Depuis cinq ans, les ventes aux enchères françaises d’objets archéologiques sont la cible de pays d’Amérique latine qui revendiquent la propriété de ces pièces au nom de la protection de leur patrimoine. Au premier rang de ces États plaignants figurent le Mexique, la Colombie et le Pérou, suivis de l’Équateur, l’Argentine et le Costa Rica. Leurs interventions systématiques n’ont d’autre but que de compromettre la tenue de ventes publiques internationales dans cette spécialité, au risque de créer un marché noir sans garantie des origines et provenances des pièces. Ces mêmes États n’ont pas non plus manqué de perturber des vacations new-yorkaises. Arguant d’ anciennes lois nationales portant sur l’interdiction de sortie de biens archéologiques de leur territoire, les pays sources n’ont pourtant d’autre choix que de se confronter devant les tribunaux à la législation internationale en vigueur. Légalement, pour les objets se trouvant sur le territoire français, la référence est la convention de l’Unesco portant sur la protection du patrimoine mondial (1970) que la France a ratifiée en 1997. Non rétroactif, ce texte stipule que tout objet sorti illégalement de son pays d’origine après 1997 doit lui être restitué. Pour leur part, les États-Unis s’appliquent à ne pas mettre sur le marché des objets sortis après 1972, année d’un accord passé avec le Mexique.

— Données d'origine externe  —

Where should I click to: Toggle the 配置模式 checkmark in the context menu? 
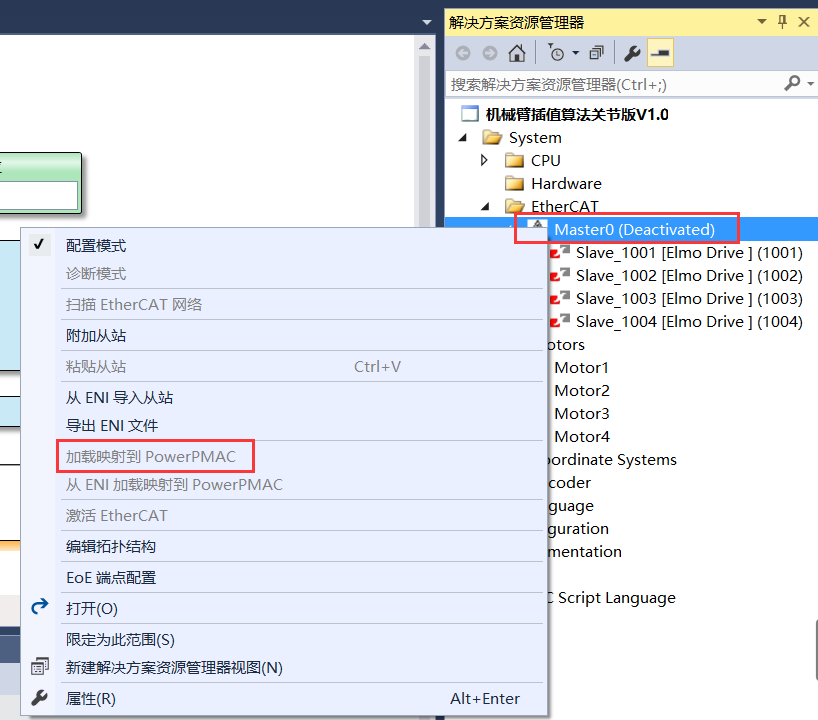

Malgré cela, les pays sources n’hésitent pas à multiplier les procédures devant la justice, bloquant les objets revendiqués. Ces manœuvres dilatoires paralysent le marché au détriment des collectionneurs. « Le marché de l’art précolombien est en veilleuse, se plaint l’expert Jacques Blazy. Je n’ai pas fait de vente à Paris depuis le 19 décembre 2008, date de la dernière saisie de trente pièces archéologiques mexicaines par les policiers de l’OCBC [Office central de lutte contre le trafic des biens culturels], à la demande des autorités mexicaines via une commission rogatoire internationale d’entraide entre États. » Le 12 septembre 2008 à Drouot-Montaigne, à Paris, près de quatre-vingts objets mexicains ont été saisis le matin de leur vente dans les mêmes conditions, faisant passer les propriétaires des objets pour des voleurs ou des receleurs, et assimilant les organisateurs de ventes (les SVV Binoche-Renaud-Giquello et Pierre Bergé & associés, non poursuivies en justice) à des trafiquants d’antiquités. Alors que, deux mois plus tard, on procédait à l’arrestation du chef du bureau central national Interpol du Mexique, Ricardo Gutiérrez Vargas, soupçonné de liens avec les cartels de la drogue…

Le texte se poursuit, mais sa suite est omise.